Work request → Given the entries that follow, write out exactly the lines starting at the one containing "Open the Tools" and ending at the one containing "622x514 pixels.", both ends included, and only those.

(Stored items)

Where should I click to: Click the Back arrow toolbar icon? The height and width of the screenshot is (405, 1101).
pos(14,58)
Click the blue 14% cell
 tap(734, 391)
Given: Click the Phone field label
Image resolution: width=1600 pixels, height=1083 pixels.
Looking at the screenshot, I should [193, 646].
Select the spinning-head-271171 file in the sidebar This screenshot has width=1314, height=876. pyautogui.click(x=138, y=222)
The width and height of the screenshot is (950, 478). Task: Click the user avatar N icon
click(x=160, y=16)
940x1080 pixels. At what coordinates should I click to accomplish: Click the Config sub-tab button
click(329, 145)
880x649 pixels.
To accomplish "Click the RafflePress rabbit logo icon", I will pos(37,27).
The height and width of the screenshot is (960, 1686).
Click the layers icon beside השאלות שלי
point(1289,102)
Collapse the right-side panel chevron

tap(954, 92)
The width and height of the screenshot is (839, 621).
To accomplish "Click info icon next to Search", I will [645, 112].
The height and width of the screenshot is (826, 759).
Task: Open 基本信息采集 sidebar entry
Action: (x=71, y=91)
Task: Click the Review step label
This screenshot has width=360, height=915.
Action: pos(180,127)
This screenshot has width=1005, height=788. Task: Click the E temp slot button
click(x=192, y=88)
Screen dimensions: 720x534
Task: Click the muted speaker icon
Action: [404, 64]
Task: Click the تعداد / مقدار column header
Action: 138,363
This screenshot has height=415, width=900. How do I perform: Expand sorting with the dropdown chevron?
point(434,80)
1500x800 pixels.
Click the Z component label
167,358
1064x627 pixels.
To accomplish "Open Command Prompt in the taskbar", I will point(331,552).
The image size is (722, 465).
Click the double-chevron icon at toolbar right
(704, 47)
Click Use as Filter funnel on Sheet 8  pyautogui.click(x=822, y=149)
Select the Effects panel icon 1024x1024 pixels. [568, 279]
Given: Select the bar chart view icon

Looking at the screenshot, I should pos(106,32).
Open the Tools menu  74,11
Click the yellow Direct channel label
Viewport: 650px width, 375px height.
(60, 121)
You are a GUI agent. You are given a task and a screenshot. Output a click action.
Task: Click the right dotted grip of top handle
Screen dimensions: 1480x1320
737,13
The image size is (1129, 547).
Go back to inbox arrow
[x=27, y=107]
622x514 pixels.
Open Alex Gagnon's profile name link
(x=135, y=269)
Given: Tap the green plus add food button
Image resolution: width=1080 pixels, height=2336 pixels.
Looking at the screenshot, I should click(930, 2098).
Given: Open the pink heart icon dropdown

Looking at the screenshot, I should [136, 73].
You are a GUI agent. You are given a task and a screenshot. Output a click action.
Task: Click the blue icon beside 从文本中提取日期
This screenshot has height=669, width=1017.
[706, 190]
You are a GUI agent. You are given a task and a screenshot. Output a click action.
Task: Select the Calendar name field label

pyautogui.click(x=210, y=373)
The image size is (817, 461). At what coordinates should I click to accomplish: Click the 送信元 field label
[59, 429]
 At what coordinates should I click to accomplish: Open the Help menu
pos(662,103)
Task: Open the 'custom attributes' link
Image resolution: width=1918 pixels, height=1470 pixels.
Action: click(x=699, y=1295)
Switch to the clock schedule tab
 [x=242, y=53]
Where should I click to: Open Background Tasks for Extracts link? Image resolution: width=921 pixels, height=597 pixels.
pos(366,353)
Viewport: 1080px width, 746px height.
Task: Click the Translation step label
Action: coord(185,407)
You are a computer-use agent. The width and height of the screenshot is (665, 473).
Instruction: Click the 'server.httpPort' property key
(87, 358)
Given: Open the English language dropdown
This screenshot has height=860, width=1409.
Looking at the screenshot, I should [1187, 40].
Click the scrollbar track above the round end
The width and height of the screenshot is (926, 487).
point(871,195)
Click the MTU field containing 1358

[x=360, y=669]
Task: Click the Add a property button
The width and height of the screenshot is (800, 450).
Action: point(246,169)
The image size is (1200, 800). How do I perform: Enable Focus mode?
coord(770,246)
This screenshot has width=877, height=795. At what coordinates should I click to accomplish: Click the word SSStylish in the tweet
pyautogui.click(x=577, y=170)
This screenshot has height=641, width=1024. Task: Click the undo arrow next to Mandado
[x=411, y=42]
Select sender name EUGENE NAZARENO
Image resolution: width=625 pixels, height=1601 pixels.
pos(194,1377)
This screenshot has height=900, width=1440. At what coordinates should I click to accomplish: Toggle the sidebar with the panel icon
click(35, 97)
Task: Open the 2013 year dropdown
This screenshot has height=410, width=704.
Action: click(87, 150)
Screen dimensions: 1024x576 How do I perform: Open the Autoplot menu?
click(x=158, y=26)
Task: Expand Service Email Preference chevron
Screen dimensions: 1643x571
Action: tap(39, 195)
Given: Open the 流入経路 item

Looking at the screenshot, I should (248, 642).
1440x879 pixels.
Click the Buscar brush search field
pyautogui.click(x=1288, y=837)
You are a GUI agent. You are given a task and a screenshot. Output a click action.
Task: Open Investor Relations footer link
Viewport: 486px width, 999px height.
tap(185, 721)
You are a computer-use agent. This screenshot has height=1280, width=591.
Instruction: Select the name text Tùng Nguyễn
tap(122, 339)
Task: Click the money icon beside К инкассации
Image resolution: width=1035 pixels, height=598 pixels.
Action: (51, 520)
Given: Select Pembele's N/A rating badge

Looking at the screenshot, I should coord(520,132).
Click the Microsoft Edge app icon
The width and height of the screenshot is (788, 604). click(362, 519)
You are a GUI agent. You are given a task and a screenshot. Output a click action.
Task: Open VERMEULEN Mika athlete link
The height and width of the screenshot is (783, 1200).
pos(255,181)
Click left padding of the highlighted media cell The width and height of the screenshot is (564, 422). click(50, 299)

Expected answer →
Open the Tools menu  74,11
Click the yellow Direct channel label
Viewport: 650px width, 375px height.
(60, 121)
You are a GUI agent. You are given a task and a screenshot. Output a click action.
Task: Click the right dotted grip of top handle
Screen dimensions: 1480x1320
737,13
The image size is (1129, 547).
Go back to inbox arrow
[x=27, y=107]
622x514 pixels.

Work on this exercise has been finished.